In deze zaak heeft de voorzieningenrechter van de Rechtbank Oost-Brabant op 29 maart 2017 uitspraak gedaan in een verzoek om voorlopige voorziening van RWE Generation NL B.V. tegen de minister van Infrastructuur en Milieu, Rijkswaterstaat Zuid-Nederland. De zaak betreft een last onder dwangsom die aan verzoekster is opgelegd, waarbij zij moet stoppen met het onttrekken van water aan de Maas zonder de benodigde vergunning. De voorzieningenrechter heeft de zaak behandeld in het kader van een spoedprocedure, waarbij de belangen van de visstand in de Maas centraal stonden.
De voorzieningenrechter heeft besloten het bestreden besluit te schorsen tot en met 30 juli 2017, op voorwaarde dat in de periode van 1 april 2017 tot en met 1 juni 2017 50 procent van het etmaalgemiddelde rivierdebiet wordt afgevoerd over de stuw bij de waterkrachtcentrale. Dit besluit is genomen om de vissterfte, met name van zalmsmolts, te beperken tijdens hun migratieperiode. De voorzieningenrechter heeft ook bepaald dat de minister het door verzoekster betaalde griffierecht van € 333,- moet vergoeden en dat de proceskosten van verzoekster, tot een bedrag van € 990,-, door de minister moeten worden vergoed.

Opgeslagen gegevensregels
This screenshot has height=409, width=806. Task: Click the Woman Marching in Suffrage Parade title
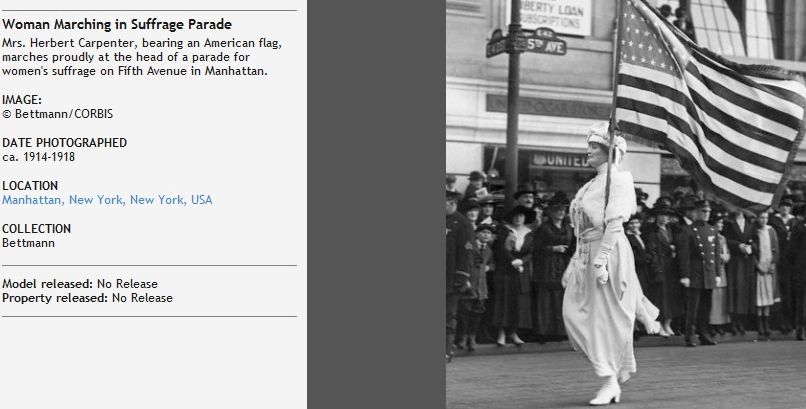coord(117,24)
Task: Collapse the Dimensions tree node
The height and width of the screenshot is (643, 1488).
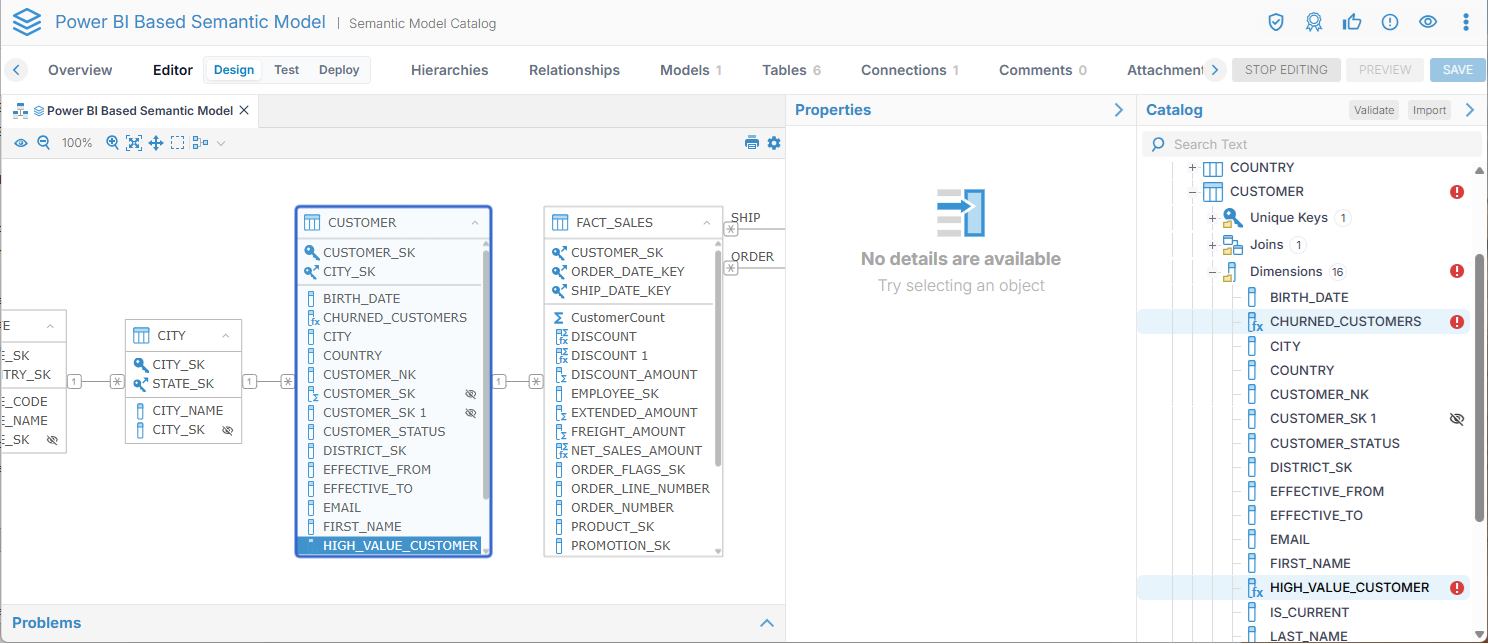Action: click(x=1212, y=272)
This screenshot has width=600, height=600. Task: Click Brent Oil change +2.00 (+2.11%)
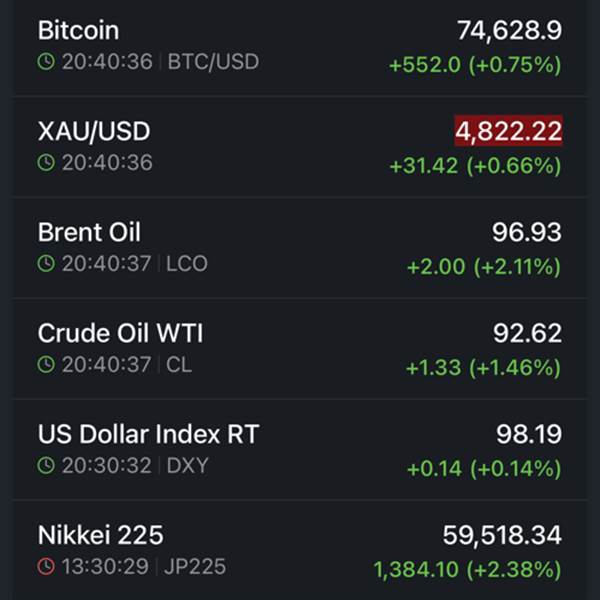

» **Opdracht**
Zet de tekst over de uitspraak van de voorzieningenrechter in de zaak van RWE Generation NL B.V. voort, te beginnen na de laatste zin.

» **Antwoord hieronder**
De uitspraak is gedaan in het openbaar en er is geen rechtsmiddel tegen deze uitspraak open. De voorzieningenrechter heeft in zijn overwegingen de noodzaak van een zorgvuldige afweging van de belangen van de visstand en de exploitatie van de waterkrachtcentrale benadrukt, en heeft partijen aangemoedigd om in onderling overleg tot een oplossing te komen die de visstand beschermt.